- **WRITTEN TASK**
Extract the email about case folding in pathlib and reproduce it in full, word for word.

- **DOCUMENT EXTRACT**
On Thu, Apr 11, 2013 at 4:09 PM, Cameron Simpson <cs@zip.com.au> wrote:
Um, this isn't about Dropbox. This is a warning against the inclusion of any behavior depending on case folding in pathlib, based on experience with case folding at Dropbox (both in the client and in the server).
Of course.
Thus: what specific problem are you case-folding to address?
Why Dropbox is folding case really doesn't matter. But we have to deal with it because users expect unreasonable things, such as having two files, "readme" and "README", on a Linux box, and then syncing both files to a box running Windows or OSX. (There are many other edge cases, most not involving Linux at all.) We can't always os os.stat() because some of this logic runs on a box where the files don't exist (e.g. the server, or the Linux box in the above example).
You seem to be completely misunderstanding me. I am not asking for help solving our problem. I am giving advice to avoid baking the wrong solution to this class of problems into a new stdlib module.
You got the basic idea, but we can't just refuse to sync files that might be problematic on some other box. Suppose someone is using Dropbox just as a backup service for their Linux box. They shouldn't have to worry about case clashes not being backed up.
We have lots of different solutions based on the specific situations.
Again, please don't try to solve our problem for us.

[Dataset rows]
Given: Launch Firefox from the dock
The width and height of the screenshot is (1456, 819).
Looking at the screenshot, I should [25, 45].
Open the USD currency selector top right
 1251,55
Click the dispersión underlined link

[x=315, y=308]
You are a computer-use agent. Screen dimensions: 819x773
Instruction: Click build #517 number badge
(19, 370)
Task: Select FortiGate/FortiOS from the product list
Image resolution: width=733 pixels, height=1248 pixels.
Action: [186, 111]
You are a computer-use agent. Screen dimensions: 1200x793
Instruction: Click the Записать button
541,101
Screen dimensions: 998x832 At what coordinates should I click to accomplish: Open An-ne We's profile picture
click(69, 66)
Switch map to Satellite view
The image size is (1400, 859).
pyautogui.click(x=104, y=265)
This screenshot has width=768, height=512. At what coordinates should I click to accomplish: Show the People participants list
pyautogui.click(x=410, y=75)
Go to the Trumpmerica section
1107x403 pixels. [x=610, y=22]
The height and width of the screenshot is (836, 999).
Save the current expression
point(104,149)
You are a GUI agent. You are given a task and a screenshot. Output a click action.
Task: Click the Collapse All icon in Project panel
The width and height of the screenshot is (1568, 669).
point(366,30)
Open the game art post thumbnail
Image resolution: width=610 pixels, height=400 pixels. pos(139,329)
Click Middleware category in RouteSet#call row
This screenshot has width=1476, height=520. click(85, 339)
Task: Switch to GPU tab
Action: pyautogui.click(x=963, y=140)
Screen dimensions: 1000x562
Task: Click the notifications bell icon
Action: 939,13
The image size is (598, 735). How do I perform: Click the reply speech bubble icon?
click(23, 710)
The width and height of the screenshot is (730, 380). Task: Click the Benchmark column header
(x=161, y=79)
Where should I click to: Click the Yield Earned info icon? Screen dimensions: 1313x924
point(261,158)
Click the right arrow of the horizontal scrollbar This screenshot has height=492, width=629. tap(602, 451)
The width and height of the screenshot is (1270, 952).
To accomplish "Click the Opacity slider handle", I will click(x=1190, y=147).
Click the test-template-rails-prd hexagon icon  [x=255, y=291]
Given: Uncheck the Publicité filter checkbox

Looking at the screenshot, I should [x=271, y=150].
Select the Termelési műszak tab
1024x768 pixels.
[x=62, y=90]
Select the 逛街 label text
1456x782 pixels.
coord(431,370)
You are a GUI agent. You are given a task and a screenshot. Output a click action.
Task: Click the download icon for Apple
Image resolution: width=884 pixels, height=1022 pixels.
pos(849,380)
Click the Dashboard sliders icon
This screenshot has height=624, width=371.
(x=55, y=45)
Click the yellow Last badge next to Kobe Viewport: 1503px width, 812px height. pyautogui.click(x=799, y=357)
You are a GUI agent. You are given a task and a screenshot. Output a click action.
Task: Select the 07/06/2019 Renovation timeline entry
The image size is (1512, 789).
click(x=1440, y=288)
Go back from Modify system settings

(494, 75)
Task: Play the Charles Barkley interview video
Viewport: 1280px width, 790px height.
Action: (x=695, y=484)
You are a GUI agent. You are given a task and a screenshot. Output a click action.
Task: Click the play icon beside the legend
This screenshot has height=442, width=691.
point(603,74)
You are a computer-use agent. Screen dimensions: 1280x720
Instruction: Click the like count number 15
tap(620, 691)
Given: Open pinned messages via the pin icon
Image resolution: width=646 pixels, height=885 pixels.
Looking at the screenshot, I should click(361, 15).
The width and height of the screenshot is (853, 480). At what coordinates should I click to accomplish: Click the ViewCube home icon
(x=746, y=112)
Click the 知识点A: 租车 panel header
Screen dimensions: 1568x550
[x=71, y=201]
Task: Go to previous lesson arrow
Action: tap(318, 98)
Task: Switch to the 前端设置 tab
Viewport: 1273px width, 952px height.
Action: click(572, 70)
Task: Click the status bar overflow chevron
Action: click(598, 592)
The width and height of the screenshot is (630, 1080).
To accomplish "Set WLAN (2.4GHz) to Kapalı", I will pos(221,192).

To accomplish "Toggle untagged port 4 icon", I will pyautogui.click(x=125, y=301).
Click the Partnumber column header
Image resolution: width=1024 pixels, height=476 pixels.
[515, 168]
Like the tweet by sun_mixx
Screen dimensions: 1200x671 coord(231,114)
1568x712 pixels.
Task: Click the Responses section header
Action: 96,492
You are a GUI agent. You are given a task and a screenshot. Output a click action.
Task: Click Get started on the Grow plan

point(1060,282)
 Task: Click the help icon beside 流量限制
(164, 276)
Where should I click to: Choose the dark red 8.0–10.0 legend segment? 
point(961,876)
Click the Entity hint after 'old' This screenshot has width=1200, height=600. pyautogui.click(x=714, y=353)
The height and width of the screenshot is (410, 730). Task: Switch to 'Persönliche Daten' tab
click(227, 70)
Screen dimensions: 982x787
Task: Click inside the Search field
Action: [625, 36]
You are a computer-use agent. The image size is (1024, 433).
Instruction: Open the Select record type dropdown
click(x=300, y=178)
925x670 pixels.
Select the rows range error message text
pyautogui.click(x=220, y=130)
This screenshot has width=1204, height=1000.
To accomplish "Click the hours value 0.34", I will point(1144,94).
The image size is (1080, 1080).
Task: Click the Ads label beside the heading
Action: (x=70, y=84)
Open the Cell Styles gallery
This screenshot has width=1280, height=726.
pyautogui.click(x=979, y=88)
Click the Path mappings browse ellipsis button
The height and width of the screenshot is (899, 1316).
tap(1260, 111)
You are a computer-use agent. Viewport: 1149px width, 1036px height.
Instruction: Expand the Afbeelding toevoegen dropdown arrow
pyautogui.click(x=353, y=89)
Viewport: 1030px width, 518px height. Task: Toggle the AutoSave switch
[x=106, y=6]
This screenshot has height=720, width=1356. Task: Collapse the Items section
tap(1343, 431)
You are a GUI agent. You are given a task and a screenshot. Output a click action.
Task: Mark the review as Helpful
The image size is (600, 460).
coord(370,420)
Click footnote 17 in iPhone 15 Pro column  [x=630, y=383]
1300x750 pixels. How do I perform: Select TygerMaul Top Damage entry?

- **RESULT FOR THIS TASK**
On Thu, Apr 11, 2013 at 4:09 PM, Cameron Simpson <cs@zip.com.au> wrote:
Um, this isn't about Dropbox. This is a warning against the inclusion of any behavior depending on case folding in pathlib, based on experience with case folding at Dropbox (both in the client and in the server).
Of course.
Thus: what specific problem are you case-folding to address?
Why Dropbox is folding case really doesn't matter. But we have to deal with it because users expect unreasonable things, such as having two files, "readme" and "README", on a Linux box, and then syncing both files to a box running Windows or OSX. (There are many other edge cases, most not involving Linux at all.) We can't always os os.stat() because some of this logic runs on a box where the files don't exist (e.g. the server, or the Linux box in the above example).
You seem to be completely misunderstanding me. I am not asking for help solving our problem. I am giving advice to avoid baking the wrong solution to this class of problems into a new stdlib module.
You got the basic idea, but we can't just refuse to sync files that might be problematic on some other box. Suppose someone is using Dropbox just as a backup service for their Linux box. They shouldn't have to worry about case clashes not being backed up.
We have lots of different solutions based on the specific situations.
Again, please don't try to solve our problem for us.